**Exercise**:
Your task is to transcribe the entries below exactly, from their first line down to the line containing "Numeracy Structure (46, 233)", and to stop there.

**Stored entries**:
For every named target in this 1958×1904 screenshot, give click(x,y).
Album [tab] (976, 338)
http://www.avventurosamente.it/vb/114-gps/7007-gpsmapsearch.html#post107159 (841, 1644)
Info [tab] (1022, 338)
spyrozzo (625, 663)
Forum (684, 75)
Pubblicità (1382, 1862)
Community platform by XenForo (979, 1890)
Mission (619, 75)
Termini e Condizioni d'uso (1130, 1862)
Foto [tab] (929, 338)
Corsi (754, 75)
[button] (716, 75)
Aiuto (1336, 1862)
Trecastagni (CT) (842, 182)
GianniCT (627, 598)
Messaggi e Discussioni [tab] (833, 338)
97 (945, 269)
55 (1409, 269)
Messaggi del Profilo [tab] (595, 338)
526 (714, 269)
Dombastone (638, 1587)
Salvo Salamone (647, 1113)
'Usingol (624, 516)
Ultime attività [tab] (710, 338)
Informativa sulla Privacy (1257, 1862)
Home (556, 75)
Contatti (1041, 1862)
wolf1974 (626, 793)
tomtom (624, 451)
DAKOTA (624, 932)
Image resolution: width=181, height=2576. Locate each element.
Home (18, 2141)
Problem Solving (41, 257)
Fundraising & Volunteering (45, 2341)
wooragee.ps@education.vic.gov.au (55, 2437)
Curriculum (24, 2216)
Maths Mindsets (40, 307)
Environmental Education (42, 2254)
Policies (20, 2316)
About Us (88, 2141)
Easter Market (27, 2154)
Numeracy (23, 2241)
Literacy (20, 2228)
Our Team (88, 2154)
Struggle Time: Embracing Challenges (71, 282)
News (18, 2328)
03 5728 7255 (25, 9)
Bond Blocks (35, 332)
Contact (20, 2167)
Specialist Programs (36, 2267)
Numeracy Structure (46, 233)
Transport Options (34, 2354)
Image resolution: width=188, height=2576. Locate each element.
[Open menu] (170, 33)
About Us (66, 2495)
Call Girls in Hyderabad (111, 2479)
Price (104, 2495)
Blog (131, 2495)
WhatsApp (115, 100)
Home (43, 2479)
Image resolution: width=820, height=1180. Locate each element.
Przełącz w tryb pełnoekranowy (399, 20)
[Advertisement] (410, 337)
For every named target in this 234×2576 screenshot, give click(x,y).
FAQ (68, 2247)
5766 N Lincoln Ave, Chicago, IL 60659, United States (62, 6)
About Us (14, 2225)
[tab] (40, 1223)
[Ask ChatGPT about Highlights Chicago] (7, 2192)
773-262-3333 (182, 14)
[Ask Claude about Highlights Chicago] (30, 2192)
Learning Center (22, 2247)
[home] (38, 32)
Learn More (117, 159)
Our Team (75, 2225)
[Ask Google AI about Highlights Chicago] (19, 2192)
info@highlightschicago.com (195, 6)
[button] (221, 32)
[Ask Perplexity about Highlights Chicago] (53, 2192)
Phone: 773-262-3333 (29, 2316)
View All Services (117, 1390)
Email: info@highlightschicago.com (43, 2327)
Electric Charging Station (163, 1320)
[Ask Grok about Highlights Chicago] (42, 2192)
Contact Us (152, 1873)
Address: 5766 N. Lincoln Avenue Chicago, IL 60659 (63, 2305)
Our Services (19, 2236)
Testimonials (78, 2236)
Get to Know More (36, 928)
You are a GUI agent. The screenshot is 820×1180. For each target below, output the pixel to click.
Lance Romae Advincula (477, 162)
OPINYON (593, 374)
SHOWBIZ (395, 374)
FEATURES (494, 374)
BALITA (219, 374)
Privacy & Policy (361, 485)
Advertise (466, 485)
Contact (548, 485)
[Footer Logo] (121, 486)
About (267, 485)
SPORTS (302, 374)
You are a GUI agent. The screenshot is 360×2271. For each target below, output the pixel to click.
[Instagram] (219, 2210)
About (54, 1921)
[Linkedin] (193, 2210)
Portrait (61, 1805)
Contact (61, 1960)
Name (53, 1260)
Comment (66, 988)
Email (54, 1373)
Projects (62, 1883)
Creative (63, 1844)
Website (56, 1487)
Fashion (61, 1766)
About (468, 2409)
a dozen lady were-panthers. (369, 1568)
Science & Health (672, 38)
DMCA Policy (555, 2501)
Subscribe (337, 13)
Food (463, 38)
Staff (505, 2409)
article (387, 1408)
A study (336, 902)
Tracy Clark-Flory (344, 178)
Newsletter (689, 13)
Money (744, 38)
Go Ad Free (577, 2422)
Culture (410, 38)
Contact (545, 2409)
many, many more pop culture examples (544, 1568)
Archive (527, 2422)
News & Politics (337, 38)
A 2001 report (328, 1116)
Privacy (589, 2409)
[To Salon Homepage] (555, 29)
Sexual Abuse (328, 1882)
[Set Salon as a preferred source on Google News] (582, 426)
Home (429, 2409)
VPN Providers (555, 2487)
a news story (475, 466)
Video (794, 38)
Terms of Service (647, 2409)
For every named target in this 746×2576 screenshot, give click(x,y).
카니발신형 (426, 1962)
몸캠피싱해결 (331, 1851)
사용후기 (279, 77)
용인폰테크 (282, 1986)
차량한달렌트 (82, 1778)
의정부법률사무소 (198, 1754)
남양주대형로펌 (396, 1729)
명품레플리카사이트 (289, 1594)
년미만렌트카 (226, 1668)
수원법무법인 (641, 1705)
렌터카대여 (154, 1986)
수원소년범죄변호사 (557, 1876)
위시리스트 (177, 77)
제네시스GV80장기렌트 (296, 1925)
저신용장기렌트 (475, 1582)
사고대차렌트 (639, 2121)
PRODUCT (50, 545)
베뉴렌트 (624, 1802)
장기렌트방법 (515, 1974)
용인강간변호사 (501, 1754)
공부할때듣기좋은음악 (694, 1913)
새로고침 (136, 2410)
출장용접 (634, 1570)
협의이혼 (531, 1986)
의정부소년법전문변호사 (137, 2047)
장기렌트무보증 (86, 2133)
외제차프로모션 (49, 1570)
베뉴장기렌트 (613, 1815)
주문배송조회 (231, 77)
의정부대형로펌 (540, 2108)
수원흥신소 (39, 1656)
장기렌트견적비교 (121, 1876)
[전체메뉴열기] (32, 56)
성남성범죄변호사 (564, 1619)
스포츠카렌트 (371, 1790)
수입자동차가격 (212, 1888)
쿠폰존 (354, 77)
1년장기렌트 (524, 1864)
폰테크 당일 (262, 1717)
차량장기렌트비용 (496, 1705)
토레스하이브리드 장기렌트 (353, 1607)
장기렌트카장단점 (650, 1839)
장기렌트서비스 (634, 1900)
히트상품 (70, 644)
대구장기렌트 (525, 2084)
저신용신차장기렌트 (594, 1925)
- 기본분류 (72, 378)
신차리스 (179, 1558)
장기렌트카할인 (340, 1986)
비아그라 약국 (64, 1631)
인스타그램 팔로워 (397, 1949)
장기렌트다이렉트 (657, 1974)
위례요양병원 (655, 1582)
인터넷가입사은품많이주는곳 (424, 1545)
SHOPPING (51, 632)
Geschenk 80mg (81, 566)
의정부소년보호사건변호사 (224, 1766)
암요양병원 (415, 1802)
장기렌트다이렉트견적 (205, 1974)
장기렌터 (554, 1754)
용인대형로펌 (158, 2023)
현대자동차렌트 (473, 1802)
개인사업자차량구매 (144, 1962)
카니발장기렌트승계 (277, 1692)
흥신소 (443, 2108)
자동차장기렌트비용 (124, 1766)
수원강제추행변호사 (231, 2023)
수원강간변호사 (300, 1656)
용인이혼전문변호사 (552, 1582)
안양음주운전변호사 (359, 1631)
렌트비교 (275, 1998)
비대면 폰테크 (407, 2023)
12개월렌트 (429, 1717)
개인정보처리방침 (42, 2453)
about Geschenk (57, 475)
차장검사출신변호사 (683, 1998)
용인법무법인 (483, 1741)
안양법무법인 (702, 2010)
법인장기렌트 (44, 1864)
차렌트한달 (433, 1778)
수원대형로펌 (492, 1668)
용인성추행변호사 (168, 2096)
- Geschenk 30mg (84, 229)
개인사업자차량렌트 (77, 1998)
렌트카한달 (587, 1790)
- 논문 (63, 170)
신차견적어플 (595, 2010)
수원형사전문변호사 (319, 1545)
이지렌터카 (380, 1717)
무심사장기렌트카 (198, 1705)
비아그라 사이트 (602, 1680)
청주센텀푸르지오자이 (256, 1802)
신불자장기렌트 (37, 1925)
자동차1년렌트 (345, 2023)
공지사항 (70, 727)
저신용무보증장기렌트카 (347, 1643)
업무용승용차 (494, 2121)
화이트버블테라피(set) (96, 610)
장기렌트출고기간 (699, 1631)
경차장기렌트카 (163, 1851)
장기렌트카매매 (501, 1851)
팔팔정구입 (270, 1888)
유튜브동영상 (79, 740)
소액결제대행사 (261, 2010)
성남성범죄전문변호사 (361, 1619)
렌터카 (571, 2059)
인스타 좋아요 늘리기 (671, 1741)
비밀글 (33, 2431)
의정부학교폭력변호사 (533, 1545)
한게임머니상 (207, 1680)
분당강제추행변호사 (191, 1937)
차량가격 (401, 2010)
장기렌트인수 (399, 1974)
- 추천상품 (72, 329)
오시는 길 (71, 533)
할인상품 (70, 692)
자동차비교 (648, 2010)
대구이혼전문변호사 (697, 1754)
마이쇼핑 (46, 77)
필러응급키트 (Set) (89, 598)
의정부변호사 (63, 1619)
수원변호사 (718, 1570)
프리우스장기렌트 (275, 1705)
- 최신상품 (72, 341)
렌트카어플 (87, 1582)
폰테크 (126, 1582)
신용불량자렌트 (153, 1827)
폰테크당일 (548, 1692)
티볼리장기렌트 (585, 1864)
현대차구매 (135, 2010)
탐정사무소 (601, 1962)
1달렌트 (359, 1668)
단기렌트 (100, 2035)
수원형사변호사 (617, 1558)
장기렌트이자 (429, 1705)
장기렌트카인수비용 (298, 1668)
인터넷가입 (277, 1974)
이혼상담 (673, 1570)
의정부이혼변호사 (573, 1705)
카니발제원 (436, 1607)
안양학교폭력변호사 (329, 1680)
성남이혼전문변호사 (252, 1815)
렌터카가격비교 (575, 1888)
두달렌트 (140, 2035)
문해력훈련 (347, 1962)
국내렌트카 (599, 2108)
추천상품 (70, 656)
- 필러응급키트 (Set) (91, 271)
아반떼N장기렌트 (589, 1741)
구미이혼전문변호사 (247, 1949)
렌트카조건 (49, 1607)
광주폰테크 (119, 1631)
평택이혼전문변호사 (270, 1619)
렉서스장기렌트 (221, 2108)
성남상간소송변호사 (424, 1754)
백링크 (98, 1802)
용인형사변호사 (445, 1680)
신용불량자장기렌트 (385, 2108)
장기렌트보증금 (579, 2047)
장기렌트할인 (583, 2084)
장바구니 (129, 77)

**The completed task**:
For every named target in this 1958×1904 screenshot, give click(x,y).
Album [tab] (976, 338)
http://www.avventurosamente.it/vb/114-gps/7007-gpsmapsearch.html#post107159 (841, 1644)
Info [tab] (1022, 338)
spyrozzo (625, 663)
Forum (684, 75)
Pubblicità (1382, 1862)
Community platform by XenForo (979, 1890)
Mission (619, 75)
Termini e Condizioni d'uso (1130, 1862)
Foto [tab] (929, 338)
Corsi (754, 75)
[button] (716, 75)
Aiuto (1336, 1862)
Trecastagni (CT) (842, 182)
GianniCT (627, 598)
Messaggi e Discussioni [tab] (833, 338)
97 (945, 269)
55 (1409, 269)
Messaggi del Profilo [tab] (595, 338)
526 (714, 269)
Dombastone (638, 1587)
Salvo Salamone (647, 1113)
'Usingol (624, 516)
Ultime attività [tab] (710, 338)
Informativa sulla Privacy (1257, 1862)
Home (556, 75)
Contatti (1041, 1862)
wolf1974 (626, 793)
tomtom (624, 451)
DAKOTA (624, 932)
Image resolution: width=181, height=2576. Locate each element.
Home (18, 2141)
Problem Solving (41, 257)
Fundraising & Volunteering (45, 2341)
wooragee.ps@education.vic.gov.au (55, 2437)
Curriculum (24, 2216)
Maths Mindsets (40, 307)
Environmental Education (42, 2254)
Policies (20, 2316)
About Us (88, 2141)
Easter Market (27, 2154)
Numeracy (23, 2241)
Literacy (20, 2228)
Our Team (88, 2154)
Struggle Time: Embracing Challenges (71, 282)
News (18, 2328)
03 5728 7255 (25, 9)
Bond Blocks (35, 332)
Contact (20, 2167)
Specialist Programs (36, 2267)
Numeracy Structure (46, 233)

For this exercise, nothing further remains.